▶ **Set problem**
Retype every one of the items below verbatim, line for line, and omit the pictures from your copy.

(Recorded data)
· · ·

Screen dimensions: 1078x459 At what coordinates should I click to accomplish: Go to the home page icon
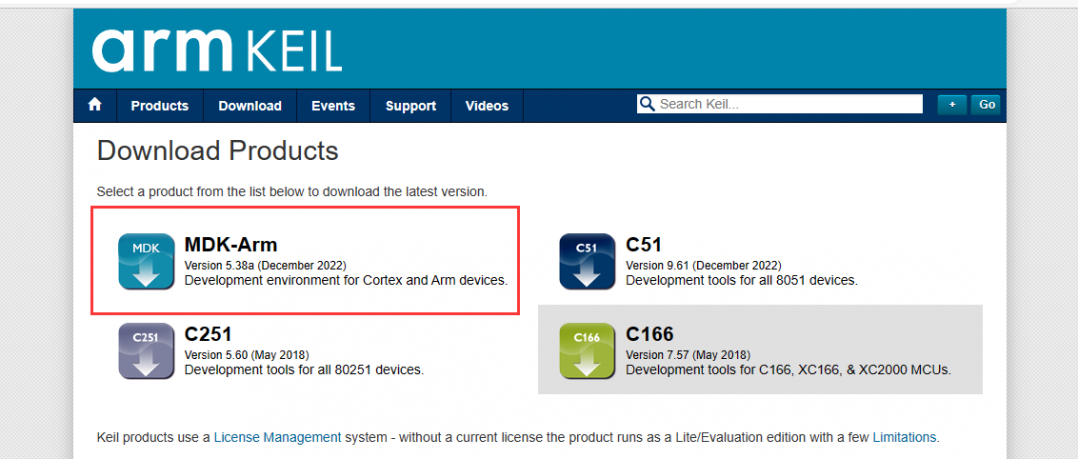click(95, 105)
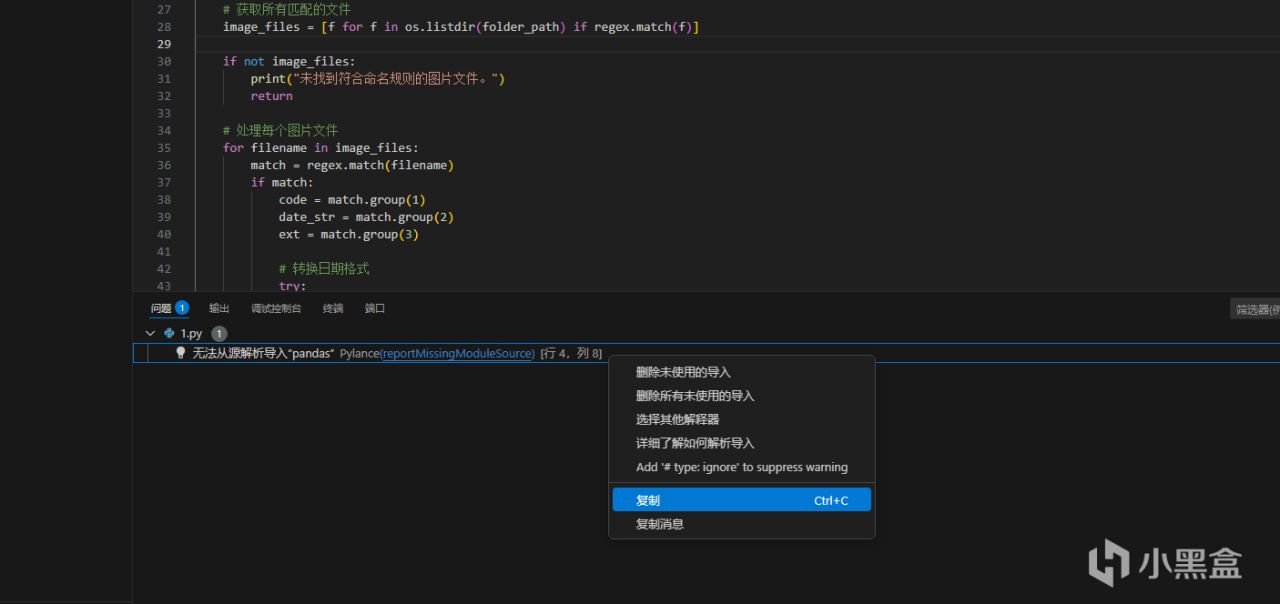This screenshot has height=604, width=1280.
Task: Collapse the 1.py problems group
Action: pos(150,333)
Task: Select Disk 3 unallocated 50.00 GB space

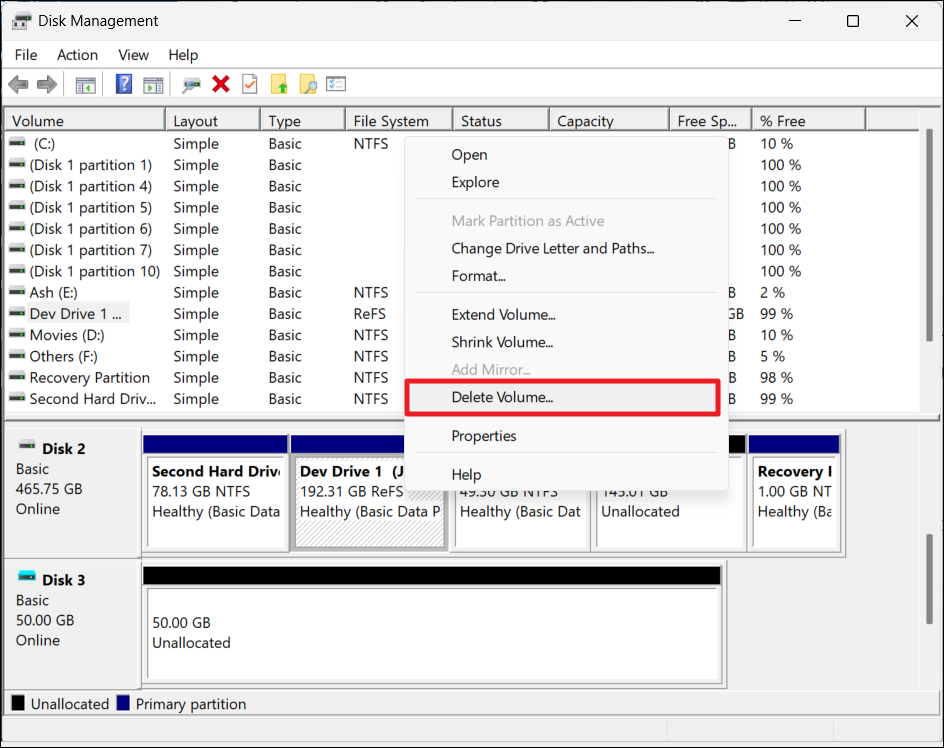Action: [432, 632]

· · ·

▶ **Answer to the problem**
Screen dimensions: 1078x459 At what coordinates should I click to accomplish: Go to the home page icon
click(95, 105)
This screenshot has height=604, width=1280.
Task: Collapse the 1.py problems group
Action: pos(150,333)
Task: Select Disk 3 unallocated 50.00 GB space

Action: [432, 632]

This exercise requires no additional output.